Ни Авал-шах, ни Зарин не служили в эскадроне Аша, и он довольно редко виделся с ними в Мардане, хотя при каждой возможности кто-нибудь из них выезжал с ним на охоту. Когда оба они не могли сопровождать друга по причине занятости, Аш отправлялся один или брал с собой одного из своих соваров – Малик-шаха или Лал Маета, уроженцев местности, расположенной за Панджкорой, чье общество находил приятным и у которых многому научился.

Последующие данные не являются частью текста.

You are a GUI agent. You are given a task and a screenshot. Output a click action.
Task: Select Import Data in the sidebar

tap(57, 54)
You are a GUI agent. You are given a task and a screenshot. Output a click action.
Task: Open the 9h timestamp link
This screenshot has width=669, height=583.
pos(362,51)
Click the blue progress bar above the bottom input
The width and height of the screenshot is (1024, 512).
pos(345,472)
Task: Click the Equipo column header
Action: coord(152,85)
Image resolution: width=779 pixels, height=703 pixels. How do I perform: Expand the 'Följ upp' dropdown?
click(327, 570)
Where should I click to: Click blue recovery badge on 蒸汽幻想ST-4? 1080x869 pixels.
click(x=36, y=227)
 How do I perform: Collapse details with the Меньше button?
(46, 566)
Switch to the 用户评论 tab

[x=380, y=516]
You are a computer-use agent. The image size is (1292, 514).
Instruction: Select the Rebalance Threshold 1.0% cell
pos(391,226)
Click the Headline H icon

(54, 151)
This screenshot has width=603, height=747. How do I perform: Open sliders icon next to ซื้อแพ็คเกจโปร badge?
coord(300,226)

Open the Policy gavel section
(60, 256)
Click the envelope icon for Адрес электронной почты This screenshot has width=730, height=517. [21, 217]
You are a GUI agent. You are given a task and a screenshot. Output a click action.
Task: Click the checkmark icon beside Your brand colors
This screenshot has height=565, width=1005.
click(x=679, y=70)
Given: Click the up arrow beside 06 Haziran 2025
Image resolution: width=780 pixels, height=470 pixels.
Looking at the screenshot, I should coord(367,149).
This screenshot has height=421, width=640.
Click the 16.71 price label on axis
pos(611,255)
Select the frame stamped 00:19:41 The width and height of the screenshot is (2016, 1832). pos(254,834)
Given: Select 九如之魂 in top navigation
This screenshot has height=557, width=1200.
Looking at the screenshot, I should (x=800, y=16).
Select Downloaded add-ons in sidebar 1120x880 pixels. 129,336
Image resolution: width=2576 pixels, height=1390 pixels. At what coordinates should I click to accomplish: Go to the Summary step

Малик-шах был превосходным шикари, способным подкрасться к стаду диких коз, оставаясь незамеченным до тех пор, покуда не оказывался на расстоянии выстрела; в этом искусстве его родственник Лал Мает (столь дальний, что установить степень родства не представлялось возможным) почти не уступал ему. Но хотя Аш провел с ними много часов в горах, он так и не научился двигаться столь же ловко и бесшумно, как они, и не овладел искусством сливаться с окружением до такой степени, что любой наблюдатель поклялся бы, будто в радиусе нескольких миль от него нет ни единого человека.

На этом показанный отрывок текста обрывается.